**ACTIVITY:** Look through the entries below for the line with "Move condition up with blue arrow" and the line with "Open the Dashboard menu label", then give again exactly those two lines and all lines between them, minus the pictures.

━━━ INPUT FOR THIS TASK

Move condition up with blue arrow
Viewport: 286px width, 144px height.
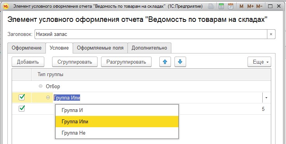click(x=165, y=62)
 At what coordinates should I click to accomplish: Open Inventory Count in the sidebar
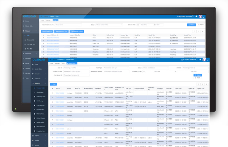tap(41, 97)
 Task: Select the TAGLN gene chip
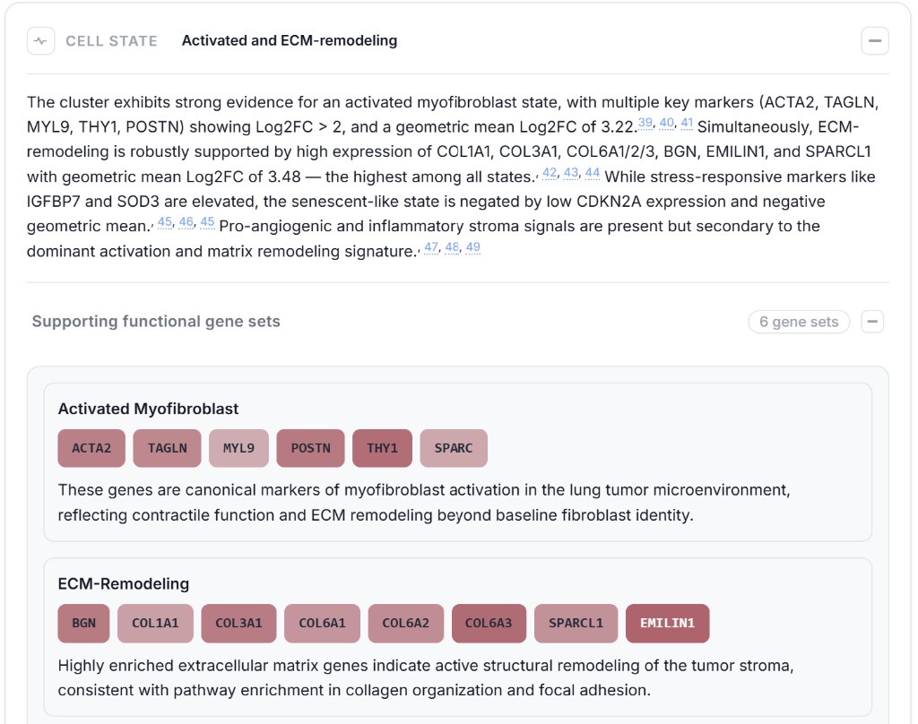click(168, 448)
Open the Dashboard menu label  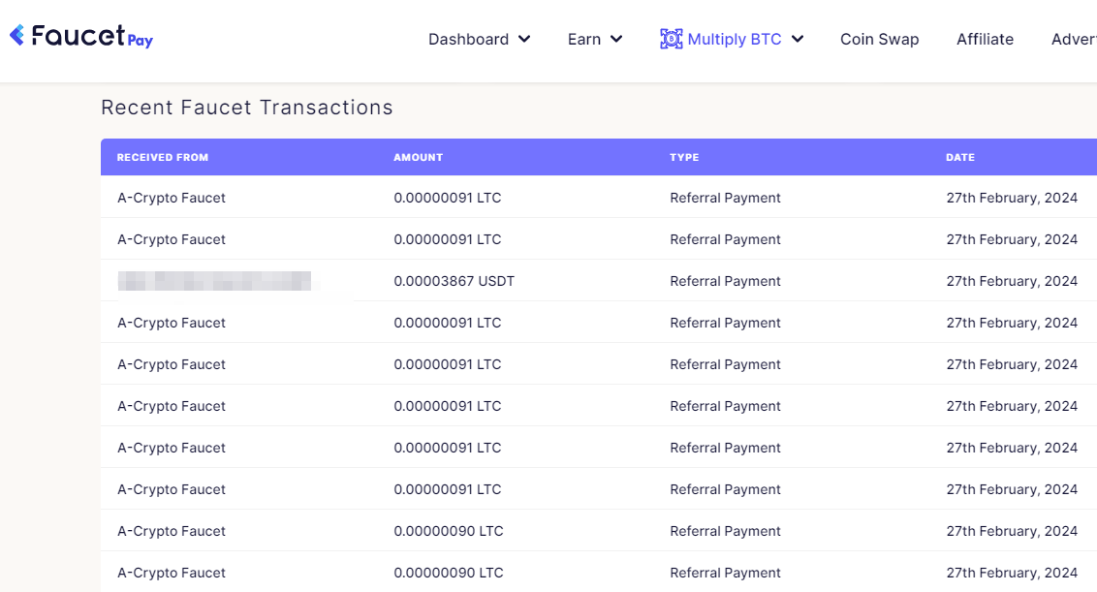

━━━━━━
━━━ INPUT FOR THIS TASK

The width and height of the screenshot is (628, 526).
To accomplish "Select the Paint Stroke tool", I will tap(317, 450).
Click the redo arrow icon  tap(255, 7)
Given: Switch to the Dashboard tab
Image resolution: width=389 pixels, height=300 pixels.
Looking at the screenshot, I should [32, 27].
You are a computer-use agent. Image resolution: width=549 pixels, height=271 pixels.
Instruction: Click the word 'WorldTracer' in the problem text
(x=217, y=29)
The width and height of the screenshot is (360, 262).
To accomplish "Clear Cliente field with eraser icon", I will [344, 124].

━━━━━━
━━━ INPUT FOR THIS TASK

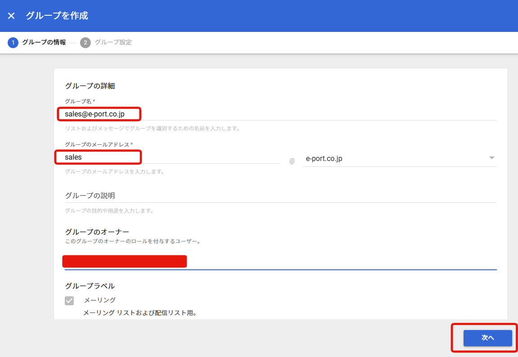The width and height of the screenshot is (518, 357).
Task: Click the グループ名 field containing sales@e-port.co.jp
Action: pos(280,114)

━━━━━━

**PROBLEM SOLUTION:**
Move condition up with blue arrow
Viewport: 286px width, 144px height.
click(x=165, y=62)
 At what coordinates should I click to accomplish: Open Inventory Count in the sidebar
tap(41, 97)
 Task: Select the TAGLN gene chip
click(168, 448)
Open the Dashboard menu label  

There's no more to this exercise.